- Born: June 4, 1798 Buckfield (Chase's Mill), Massachusetts, later Buckfield, Maine
- Died: February 8, 1870 (aged 71) Pensacola, Florida
- Buried: Pensacola, Florida
- Allegiance: United States Confederate States
- Branch: U.S. Army Corps of Engineers Florida militia
- Service years: 1815–1856, USA 1861, Florida militia (later CSA)
- Rank: Major (USA) Major General (CSA)
- Conflicts: American Civil War

= William Henry Chase =

Florida planter and militia leader (1798–1870)

William Henry Chase (June 4, 1798 – February 8, 1870) was a Florida militia colonel during the events in early 1861 that led to the American Civil War (Civil War). On January 15, 1861, on behalf of the State and Governor of Florida, Colonel Chase demanded the surrender of Fort Pickens at Pensacola, Florida and of its U.S. Army garrison.
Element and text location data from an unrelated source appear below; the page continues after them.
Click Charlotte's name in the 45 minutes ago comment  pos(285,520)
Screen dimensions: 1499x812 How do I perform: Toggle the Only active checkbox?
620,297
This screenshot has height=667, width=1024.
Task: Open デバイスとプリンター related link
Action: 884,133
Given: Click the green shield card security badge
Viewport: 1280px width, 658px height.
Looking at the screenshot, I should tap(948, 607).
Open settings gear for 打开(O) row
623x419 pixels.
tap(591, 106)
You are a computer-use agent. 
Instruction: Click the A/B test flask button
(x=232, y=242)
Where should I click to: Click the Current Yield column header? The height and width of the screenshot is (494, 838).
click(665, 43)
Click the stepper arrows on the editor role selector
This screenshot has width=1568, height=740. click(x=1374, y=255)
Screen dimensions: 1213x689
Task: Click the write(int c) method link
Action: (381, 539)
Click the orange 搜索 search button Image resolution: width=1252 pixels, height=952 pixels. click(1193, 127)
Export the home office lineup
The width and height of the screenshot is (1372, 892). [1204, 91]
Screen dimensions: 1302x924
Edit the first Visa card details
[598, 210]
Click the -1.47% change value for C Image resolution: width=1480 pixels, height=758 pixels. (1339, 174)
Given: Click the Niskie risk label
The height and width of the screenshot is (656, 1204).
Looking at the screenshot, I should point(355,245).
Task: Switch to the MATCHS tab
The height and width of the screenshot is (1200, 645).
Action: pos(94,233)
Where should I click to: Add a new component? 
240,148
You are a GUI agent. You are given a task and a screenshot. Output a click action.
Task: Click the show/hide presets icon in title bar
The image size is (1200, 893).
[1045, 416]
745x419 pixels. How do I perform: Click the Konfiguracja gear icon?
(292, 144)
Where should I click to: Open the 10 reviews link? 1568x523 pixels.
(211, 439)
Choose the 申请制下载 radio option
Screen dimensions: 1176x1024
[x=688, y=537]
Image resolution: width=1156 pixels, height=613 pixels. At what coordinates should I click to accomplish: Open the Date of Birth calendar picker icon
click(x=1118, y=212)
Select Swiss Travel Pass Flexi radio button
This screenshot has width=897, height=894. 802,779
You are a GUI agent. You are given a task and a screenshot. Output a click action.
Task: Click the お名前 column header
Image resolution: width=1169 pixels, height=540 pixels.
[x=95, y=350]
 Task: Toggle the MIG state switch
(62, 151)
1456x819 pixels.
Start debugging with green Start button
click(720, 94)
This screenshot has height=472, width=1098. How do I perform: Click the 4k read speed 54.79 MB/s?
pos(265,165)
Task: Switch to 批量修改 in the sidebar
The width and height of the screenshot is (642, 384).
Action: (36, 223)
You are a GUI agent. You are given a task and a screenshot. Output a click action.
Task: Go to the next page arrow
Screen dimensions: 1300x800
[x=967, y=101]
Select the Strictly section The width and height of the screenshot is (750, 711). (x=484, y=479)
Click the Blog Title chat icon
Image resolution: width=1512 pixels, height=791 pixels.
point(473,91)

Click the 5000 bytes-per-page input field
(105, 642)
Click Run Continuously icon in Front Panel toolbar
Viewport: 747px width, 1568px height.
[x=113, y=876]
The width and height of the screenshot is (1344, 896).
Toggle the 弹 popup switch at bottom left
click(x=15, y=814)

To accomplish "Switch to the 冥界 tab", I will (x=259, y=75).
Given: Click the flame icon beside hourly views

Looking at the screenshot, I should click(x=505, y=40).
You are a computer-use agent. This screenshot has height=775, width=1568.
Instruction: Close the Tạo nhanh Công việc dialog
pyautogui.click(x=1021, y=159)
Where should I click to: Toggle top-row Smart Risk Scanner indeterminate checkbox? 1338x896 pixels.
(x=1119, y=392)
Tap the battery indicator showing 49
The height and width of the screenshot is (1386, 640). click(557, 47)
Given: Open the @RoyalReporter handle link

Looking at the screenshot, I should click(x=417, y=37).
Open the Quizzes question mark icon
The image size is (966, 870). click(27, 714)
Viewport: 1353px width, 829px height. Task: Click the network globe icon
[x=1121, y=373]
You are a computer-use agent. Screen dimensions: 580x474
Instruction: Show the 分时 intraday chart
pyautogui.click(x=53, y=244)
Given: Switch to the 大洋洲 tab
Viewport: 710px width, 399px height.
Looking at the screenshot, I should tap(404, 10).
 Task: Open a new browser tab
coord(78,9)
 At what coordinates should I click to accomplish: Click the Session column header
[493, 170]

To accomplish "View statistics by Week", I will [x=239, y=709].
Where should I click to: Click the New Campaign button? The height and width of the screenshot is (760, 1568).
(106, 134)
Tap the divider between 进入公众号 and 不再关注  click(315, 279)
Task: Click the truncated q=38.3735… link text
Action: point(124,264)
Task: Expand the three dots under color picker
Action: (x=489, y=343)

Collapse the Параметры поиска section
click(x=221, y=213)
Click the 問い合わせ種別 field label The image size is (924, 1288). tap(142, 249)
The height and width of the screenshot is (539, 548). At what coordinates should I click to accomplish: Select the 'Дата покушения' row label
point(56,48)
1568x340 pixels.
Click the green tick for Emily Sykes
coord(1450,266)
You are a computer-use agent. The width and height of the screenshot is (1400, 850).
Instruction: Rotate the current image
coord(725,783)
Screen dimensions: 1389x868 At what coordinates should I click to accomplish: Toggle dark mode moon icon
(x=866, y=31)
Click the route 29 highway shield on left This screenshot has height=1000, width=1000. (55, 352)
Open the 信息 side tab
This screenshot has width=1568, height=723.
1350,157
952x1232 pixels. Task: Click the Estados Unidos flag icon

Chase had designed and constructed the fort while he was a captain in the United States Army Corps of Engineers. Lieutenant Adam J. Slemmer, commander of the fort, refused the surrender demand. An informal truce between the administration of President James Buchanan and Florida officials, including their still sitting U.S. Senators, avoided military action at Pensacola until after the Battle of Fort Sumter in April 1861.

Chase was promoted to major general in the "Army of Florida" (Florida militia) a few days after his first demand for surrender of the fort. His entire military service to the emerging Confederate cause occurred during the secession crisis prior to the Battle of Fort Sumter. Chase repeated his surrender demand on January 18, 1861, but Fort Pickens was never surrendered to militia or Confederate States Army forces during the Civil War.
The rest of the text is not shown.